### Exercise brief
Begin at the line containing "This screenshot has height=553, width=756." and restate it and each line after it exactly, up to and including the last line below. Leave pictures out.

[[ Input data, beginning ]]

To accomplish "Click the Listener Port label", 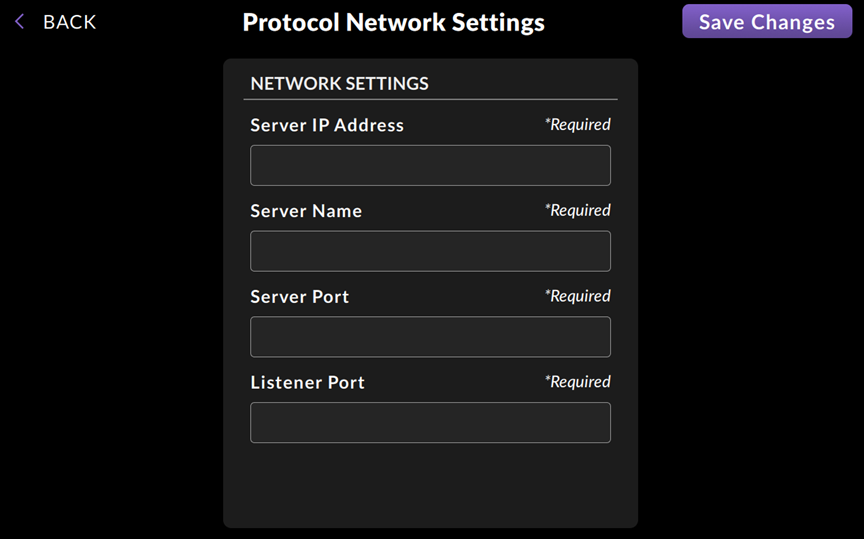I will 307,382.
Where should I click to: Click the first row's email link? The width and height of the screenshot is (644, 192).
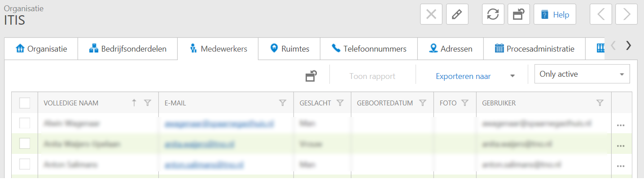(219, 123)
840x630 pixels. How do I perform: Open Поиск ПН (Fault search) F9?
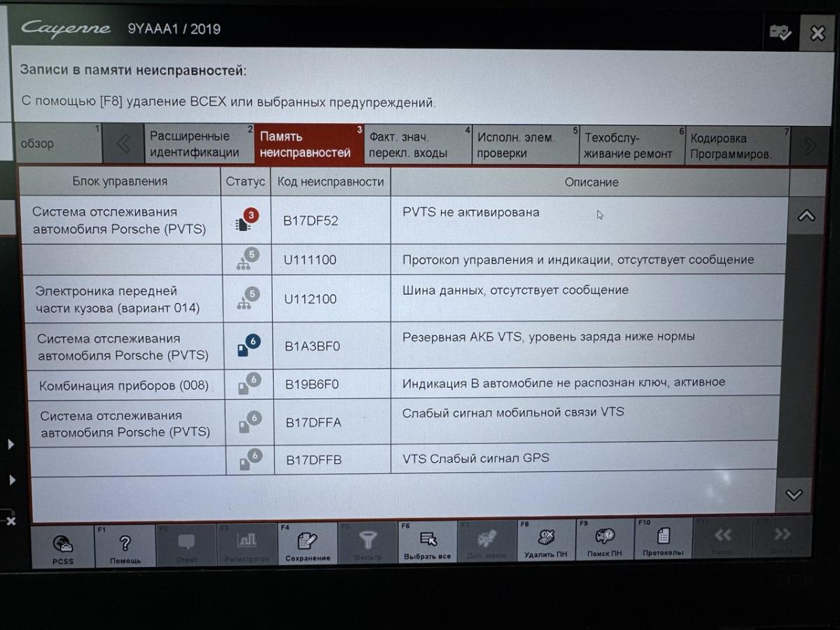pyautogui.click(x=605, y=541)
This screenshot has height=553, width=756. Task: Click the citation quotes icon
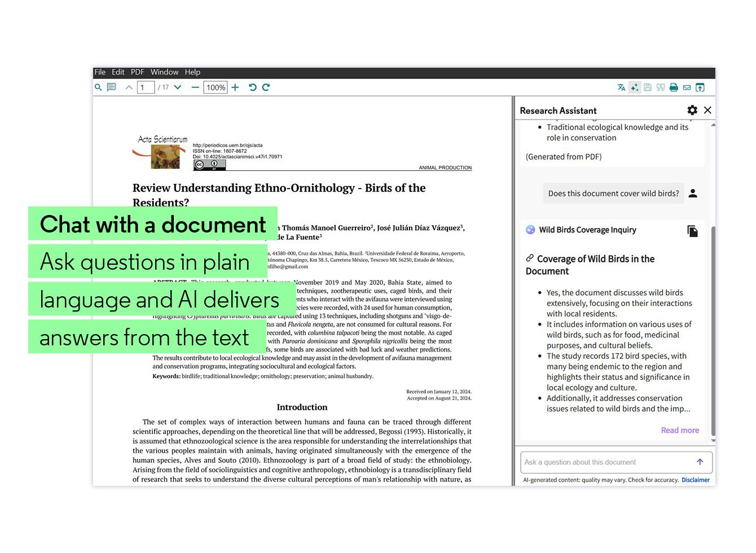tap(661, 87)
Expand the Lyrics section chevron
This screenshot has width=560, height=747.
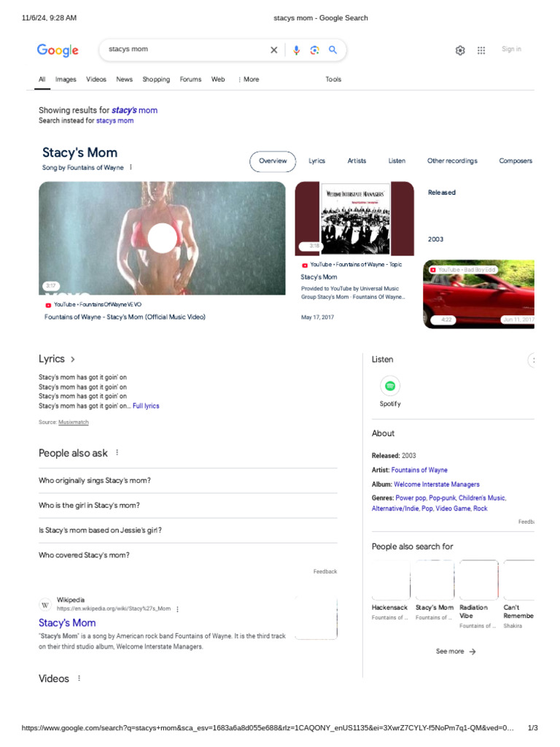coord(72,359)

[[ Input data, end ]]

### Reply to the exercise
This screenshot has height=553, width=756. Task: Click the citation quotes icon
tap(661, 87)
Expand the Lyrics section chevron
This screenshot has width=560, height=747.
coord(72,359)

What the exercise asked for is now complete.